From the Editor's Desk: The S20 Ultra's 100X zoom severely under-delivered

That number looks great in marketing materials, but ultimately 100X photos are terrible.

Samsung made huge strides in camera quality with the Galaxy S20 series, to the point where in many situations the S20 Ultra is taking photos directly comparable to the Pixel 4 XL. Putting aside little quibbles around the details of how the photos look, I'm really loving what this camera is capable of, and I don't feel like I'm using an inferior camera like I did with the S10+.

I think the Galaxy S20 Ultra's camera is great, and its zoom capabilities are a big part of that.

And it's not just about the 108MP main camera; a big part of my enjoyment is the quality of zoom shots. I've had my Galaxy S20 Ultra for a couple of weeks now, and I really enjoy incorporating zoom shots into my regular use of the camera. But something I figured out very quickly is how little I want to use the super-long zoom options. After my testing period, where I specifically found situations to compare the various zoom levels, I haven't once had the desire to zoom past 30X. And rarely even hit 20X.

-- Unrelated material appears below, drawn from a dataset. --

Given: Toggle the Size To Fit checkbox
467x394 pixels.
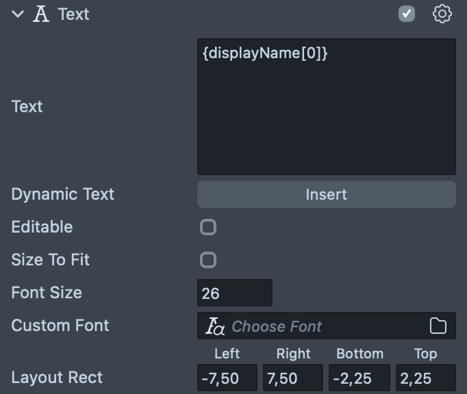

Why's that? Well, because the quality of the photos after 30X is trash. There's no sugar coating it. Once you go beyond 30X, the deterioration in quality is so rapid that it becomes not worth the trade-off. Shooting at 30X and getting a half-decent photo is possible if the scene is extremely bright and you have a steady hand or tripod; 50 or 70X produces "a photo" and nothing more. 100X is frankly laughable. There isn't a single photo I have taken at 100X that is worth anything more than proving that it can take a 100X photo, let alone be a photo I'd actually want to save. Each and every one is blotchy and soft, with fidelity along the lines of a watercolor painting from the 1800s.

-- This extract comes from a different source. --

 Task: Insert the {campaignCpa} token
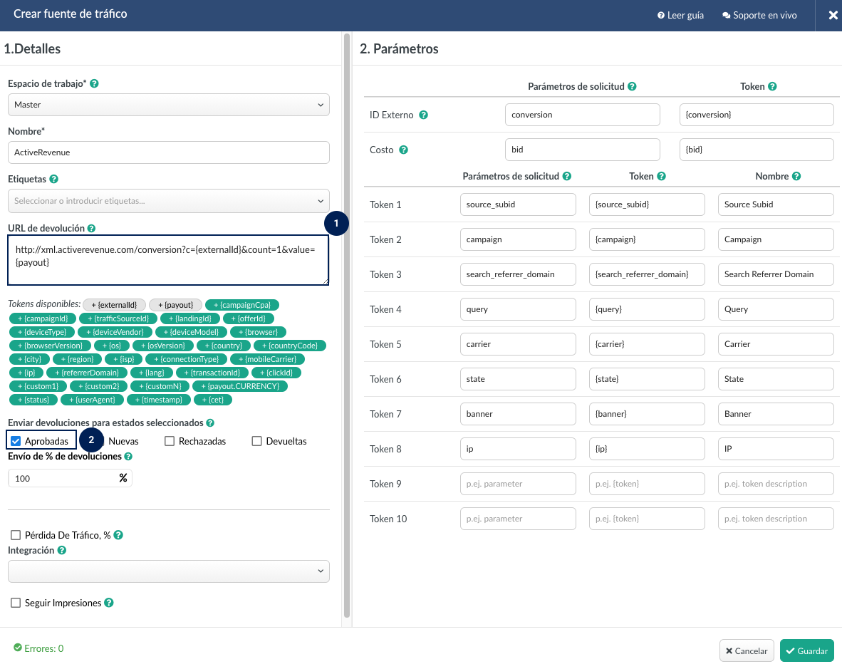242,305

If you just think about the physics of it, it's no surprise photos after 30X are garbage.

And if we just think about the physics of it, the low quality makes sense — and is basically impossible to overcome. Yes this is a gigantic camera sensor by smartphone standards, and the 4X optical zoom already required a huge camera bump and periscope lens arrangement just to make it fit. But when all you have is 4X optical, the amount of digital cropping required to make it all the way to 30X, to say nothing of 100X, makes it so you can never take a high-quality photo. If Samsung put another 108MP sensor behind this 4X lens it'd help a little, but it still wouldn't make 100X feasible. These photos are always going to be bad.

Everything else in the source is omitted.